__EXERCISE AIM__. Tally the lines below that include "pixels" and give only the total.

------ EXERCISE INPUT

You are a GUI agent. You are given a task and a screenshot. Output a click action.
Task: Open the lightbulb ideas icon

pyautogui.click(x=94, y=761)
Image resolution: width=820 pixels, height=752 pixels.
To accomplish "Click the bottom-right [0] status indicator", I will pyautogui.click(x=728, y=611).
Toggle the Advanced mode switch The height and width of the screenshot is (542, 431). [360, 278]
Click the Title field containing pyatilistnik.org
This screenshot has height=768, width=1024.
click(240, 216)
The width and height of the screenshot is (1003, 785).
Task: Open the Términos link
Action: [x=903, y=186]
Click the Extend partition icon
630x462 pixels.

------------

__TASK RESPONSE__. 2